+++ DATA LISTING +++
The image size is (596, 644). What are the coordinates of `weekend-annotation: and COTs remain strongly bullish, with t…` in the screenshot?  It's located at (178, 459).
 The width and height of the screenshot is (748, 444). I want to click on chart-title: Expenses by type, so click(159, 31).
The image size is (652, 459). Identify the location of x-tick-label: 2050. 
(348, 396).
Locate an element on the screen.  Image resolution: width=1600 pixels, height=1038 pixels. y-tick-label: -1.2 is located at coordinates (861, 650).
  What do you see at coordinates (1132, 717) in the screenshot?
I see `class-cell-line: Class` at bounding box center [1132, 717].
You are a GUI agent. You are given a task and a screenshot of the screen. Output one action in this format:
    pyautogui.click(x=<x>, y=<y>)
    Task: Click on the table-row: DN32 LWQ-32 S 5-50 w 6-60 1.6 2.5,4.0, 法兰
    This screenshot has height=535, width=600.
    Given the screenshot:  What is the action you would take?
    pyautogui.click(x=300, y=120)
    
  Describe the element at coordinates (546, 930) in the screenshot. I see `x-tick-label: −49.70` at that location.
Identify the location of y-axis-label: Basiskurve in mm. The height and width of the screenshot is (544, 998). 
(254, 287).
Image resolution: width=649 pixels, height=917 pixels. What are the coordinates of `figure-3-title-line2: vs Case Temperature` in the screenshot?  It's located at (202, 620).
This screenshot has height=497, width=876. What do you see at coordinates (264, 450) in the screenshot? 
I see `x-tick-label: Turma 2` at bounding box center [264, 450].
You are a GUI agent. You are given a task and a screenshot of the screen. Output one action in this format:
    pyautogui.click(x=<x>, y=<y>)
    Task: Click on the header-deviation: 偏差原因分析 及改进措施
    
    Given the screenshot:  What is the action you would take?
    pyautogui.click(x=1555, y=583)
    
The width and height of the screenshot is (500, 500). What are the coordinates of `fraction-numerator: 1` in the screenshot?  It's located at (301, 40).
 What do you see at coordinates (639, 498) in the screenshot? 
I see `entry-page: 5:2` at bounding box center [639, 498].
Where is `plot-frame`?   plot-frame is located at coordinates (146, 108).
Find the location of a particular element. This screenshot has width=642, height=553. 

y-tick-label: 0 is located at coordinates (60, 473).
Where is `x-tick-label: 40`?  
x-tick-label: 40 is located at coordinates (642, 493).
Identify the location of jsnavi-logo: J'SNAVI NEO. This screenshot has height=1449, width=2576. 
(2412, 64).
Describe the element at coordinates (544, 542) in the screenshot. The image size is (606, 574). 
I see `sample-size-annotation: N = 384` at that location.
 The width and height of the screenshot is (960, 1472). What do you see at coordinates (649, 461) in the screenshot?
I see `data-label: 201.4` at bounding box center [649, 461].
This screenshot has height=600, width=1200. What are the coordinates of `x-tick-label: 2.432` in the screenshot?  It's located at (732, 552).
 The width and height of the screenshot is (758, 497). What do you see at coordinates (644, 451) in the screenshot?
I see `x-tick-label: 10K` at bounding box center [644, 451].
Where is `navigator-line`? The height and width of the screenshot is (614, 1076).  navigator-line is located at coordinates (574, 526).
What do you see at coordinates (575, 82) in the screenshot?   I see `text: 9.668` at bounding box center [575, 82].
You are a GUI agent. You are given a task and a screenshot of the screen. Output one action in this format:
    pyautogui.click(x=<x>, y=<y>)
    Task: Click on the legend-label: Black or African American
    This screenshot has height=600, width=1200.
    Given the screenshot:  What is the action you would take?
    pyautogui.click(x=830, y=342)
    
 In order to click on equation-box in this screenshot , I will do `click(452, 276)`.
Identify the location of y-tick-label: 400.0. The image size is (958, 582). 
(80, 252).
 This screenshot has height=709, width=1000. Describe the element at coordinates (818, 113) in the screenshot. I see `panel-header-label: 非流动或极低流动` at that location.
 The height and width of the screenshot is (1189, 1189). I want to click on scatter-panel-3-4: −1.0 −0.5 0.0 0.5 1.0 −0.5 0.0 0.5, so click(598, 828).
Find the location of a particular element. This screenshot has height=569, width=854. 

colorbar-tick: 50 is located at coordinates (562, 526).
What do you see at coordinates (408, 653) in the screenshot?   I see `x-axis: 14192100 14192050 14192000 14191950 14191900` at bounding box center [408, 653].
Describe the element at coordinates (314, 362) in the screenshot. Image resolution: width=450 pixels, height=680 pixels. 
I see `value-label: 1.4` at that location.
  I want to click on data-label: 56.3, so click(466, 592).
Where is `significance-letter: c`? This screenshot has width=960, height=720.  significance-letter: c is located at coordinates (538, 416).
+++
THE TASK: Reproduce the listing verbatim from its first line down to the line containing "The width and height of the screenshot is (500, 500).", with both of those lines included.

ANSWER BOX:
The image size is (596, 644). What are the coordinates of `weekend-annotation: and COTs remain strongly bullish, with t…` in the screenshot?  It's located at (178, 459).
 The width and height of the screenshot is (748, 444). I want to click on chart-title: Expenses by type, so click(159, 31).
The image size is (652, 459). Identify the location of x-tick-label: 2050. 
(348, 396).
Locate an element on the screen.  Image resolution: width=1600 pixels, height=1038 pixels. y-tick-label: -1.2 is located at coordinates (861, 650).
  What do you see at coordinates (1132, 717) in the screenshot?
I see `class-cell-line: Class` at bounding box center [1132, 717].
You are a GUI agent. You are given a task and a screenshot of the screen. Output one action in this format:
    pyautogui.click(x=<x>, y=<y>)
    Task: Click on the table-row: DN32 LWQ-32 S 5-50 w 6-60 1.6 2.5,4.0, 法兰
    This screenshot has height=535, width=600.
    Given the screenshot:  What is the action you would take?
    pyautogui.click(x=300, y=120)
    
  Describe the element at coordinates (546, 930) in the screenshot. I see `x-tick-label: −49.70` at that location.
Identify the location of y-axis-label: Basiskurve in mm. The height and width of the screenshot is (544, 998). 
(254, 287).
Image resolution: width=649 pixels, height=917 pixels. What are the coordinates of `figure-3-title-line2: vs Case Temperature` in the screenshot?  It's located at (202, 620).
This screenshot has height=497, width=876. What do you see at coordinates (264, 450) in the screenshot? 
I see `x-tick-label: Turma 2` at bounding box center [264, 450].
You are a GUI agent. You are given a task and a screenshot of the screen. Output one action in this format:
    pyautogui.click(x=<x>, y=<y>)
    Task: Click on the header-deviation: 偏差原因分析 及改进措施
    
    Given the screenshot:  What is the action you would take?
    pyautogui.click(x=1555, y=583)
    
The width and height of the screenshot is (500, 500). What are the coordinates of `fraction-numerator: 1` in the screenshot?  It's located at (301, 40).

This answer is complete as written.